Source: Slack Engineering — Real-Time Messagingarrow-up-right, Flannel Edge Cachearrow-up-right, Scaling with Vitessarrow-up-right

Discord's Approach

Discord takes a fundamentally different approach: each guild (server) runs as a single Elixir process that acts as a central routing point. When a message arrives, this process fans out to all connected user client processes. For storage, Discord migrated from Cassandra to ScyllaDB (a C++ rewrite of Cassandra) to handle trillions of messages. The result: p99 read latency dropped from 40-125ms to 15ms, and p99 write latency dropped from 5-70ms to 5ms. Discord also built intermediary "data services" in Rust to provide request coalescing for hot partitions.

Source: How Discord Stores Trillions of Messagesarrow-up-right

Microsoft Teams

Teams serves the chat modality through a dedicated microservice in Azure, using in-memory processing with Azure storage and Cosmos DB. Their multi-tenancy model isolates user storage data across tenants, with recent architecture overhauls enabling cross-tenant notifications without context switching.

Message Flow: Send and Receive


6. Core Component Deep Dives

6.1 Gateway Server (Connection Manager)

Responsibilities:

  • Maintain persistent WebSocket connections with clients

  • Track which channels each connected user subscribes to

  • Receive fan-out events from Channel Servers and push to appropriate clients

  • Handle client reconnection with message gap detection

  • Region-aware deployment for latency optimization

Connection initialization:

  1. Client obtains auth token from Webapp backend

  2. Client connects via WebSocket to nearest regional Gateway Server through Envoy

  3. GS fetches user data (channels, preferences) from Webapp

  4. GS subscribes to all user's channels on the appropriate Channel Servers

  5. GS sends initial state to client (recent messages, presence)

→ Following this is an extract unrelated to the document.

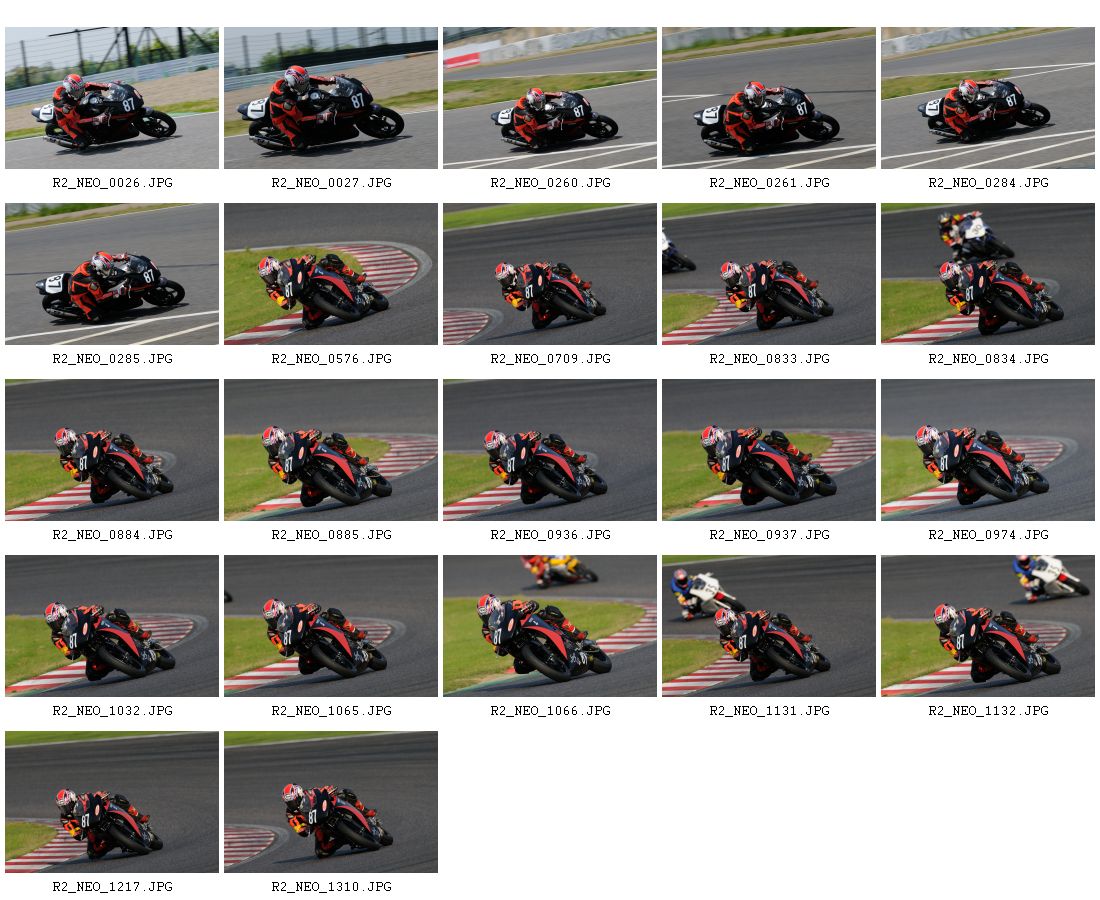
Task: Click the R2_NEO_0260.JPG thumbnail
Action: point(549,98)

Staff+ Signal: Gateway Servers must be stateful (they hold WebSocket connections) but must behave as if they're stateless from an infrastructure perspective. When a GS dies, its connections must seamlessly migrate to other instances. Slack achieves this by keeping all durable state in Channel Servers and the database — the GS is a projection that can be reconstructed. This is a critical distinction: the GS holds ephemeral connection state, not durable channel state.

6.2 Channel Server (Message Router)

Responsibilities:

  • Maintain in-memory state for assigned channels (membership, recent messages)

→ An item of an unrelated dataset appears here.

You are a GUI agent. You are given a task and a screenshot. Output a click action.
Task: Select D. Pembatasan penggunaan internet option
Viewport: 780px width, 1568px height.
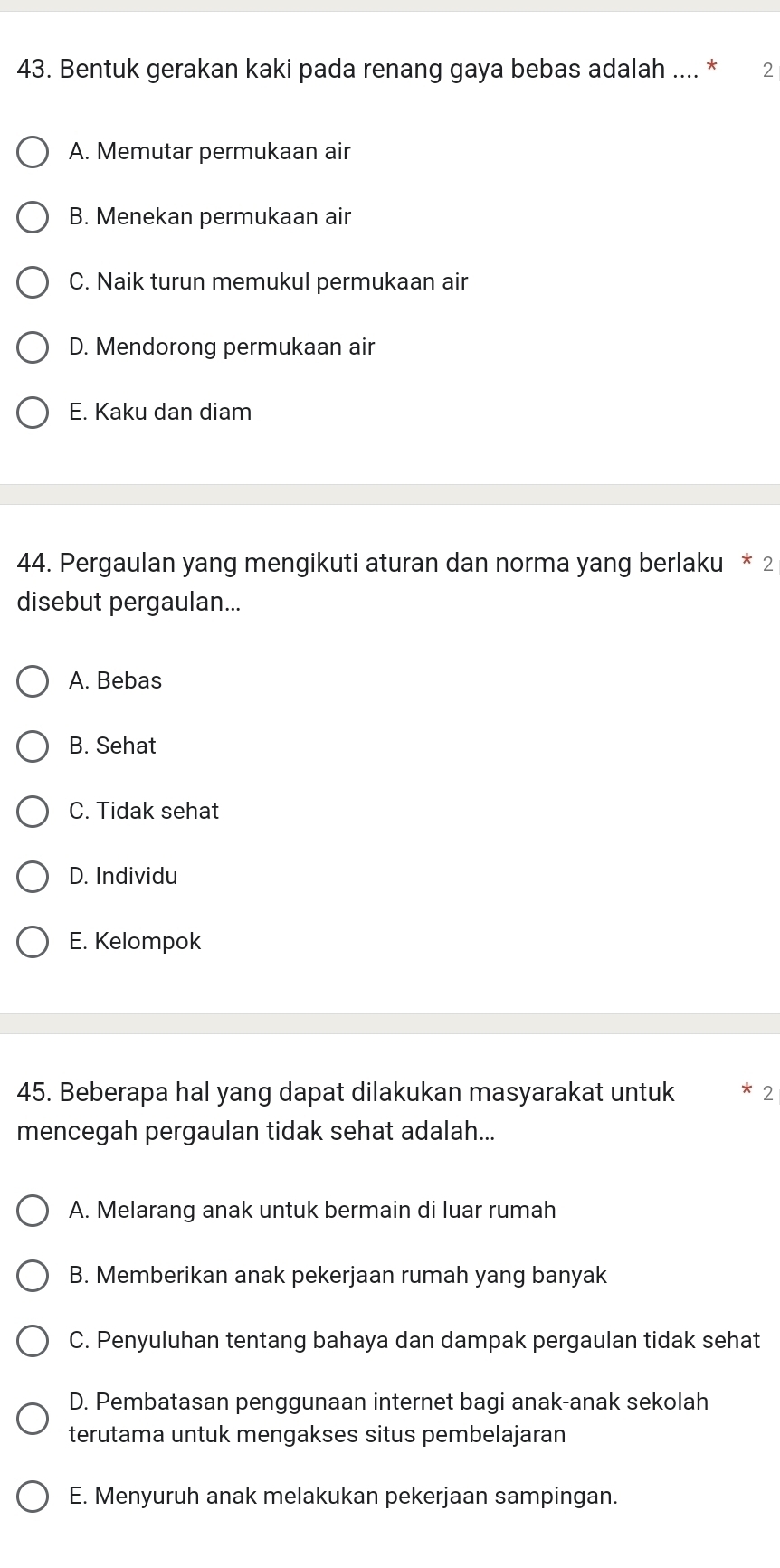33,1419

  • Route messages from Admin Servers to all Gateway Servers with subscribers

  • Handle transient events (typing indicators) without persistence

  • Support consistent hash rebalancing when Channel Servers are added/removed

Slack uses Consistent Hash Ring Managers (CHARMs) to map channels to Channel Servers. When a CS becomes unhealthy, the CHARM reassigns its channels to other instances. A replacement CS can serve traffic in under 20 seconds — this is the maximum window of elevated latency during a failover.

Why consistent hashing matters: If you randomly distributed channels across servers, every Gateway Server would need connections to every Channel Server. With consistent hashing, the mapping is deterministic — you know exactly which CS owns a given channel, reducing the connection mesh.

6.3 Presence Service

Responsibilities:

  • Track which users are online/away/DND

  • Aggregate presence across multiple devices (user on phone + desktop = "online")

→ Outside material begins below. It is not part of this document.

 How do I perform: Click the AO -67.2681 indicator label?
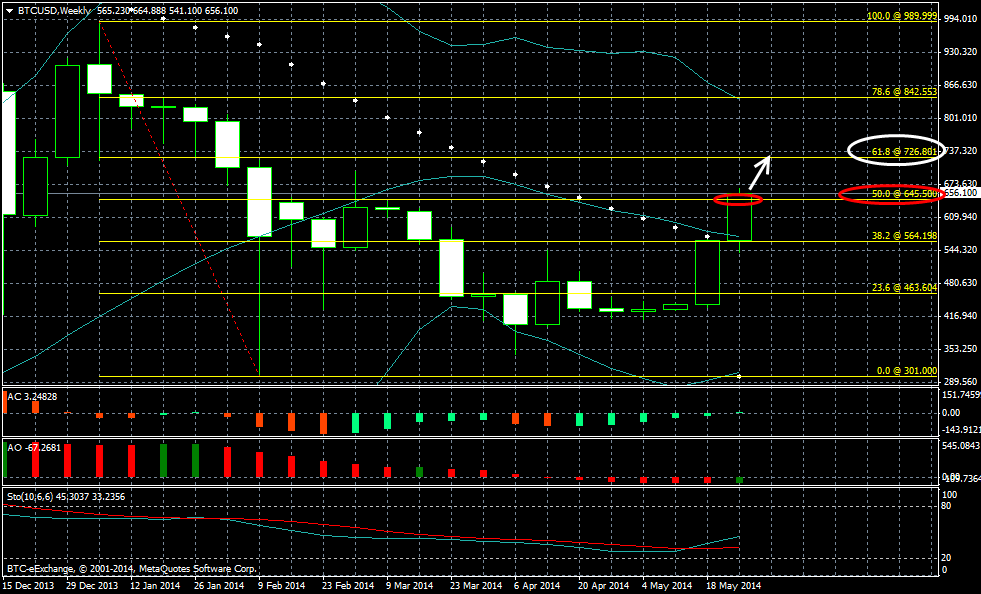[36, 448]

  • Fan out presence changes only to users who have the changed user visible on screen

Presence is expensive because it changes frequently and has a large blast radius. If a workspace has 10,000 online users, each presence change could theoretically notify 10,000 people. Slack optimizes this by only sending presence updates for users visible in the client's current view (sidebar contacts, open channel member list).

6.4 Flannel (Edge Cache)

Responsibilities:

  • Cache workspace metadata (users, channels, bots) at edge PoPs

  • Reduce backend load during client startup (44x payload reduction for large teams)

  • Serve reconnecting clients from cache to prevent thundering herd on backend

  • Proactively push data to clients (e.g., mentioned user's profile arrives before the message)

Flannel uses consistent hashing to maintain team affinity — users from the same team and region connect to the same Flannel instance, optimizing cache hit rates. At peak, Flannel handles 4 million simultaneous connections and 600K queries per second.

Staff+ Signal: Flannel solves the "thundering herd on reconnect" problem. When a Gateway Server dies and 100K clients reconnect simultaneously, they hit Flannel's cache instead of the backend databases. Without this layer, a single GS failure would cascade into a database overload. This is a textbook example of using edge caching not for performance, but for resilience.


7. The Scaling Journey

Stage 1: Startup (0–10K users)

Single server with WebSocket handling and HTTP API. PostgreSQL for storage. Everything in-process.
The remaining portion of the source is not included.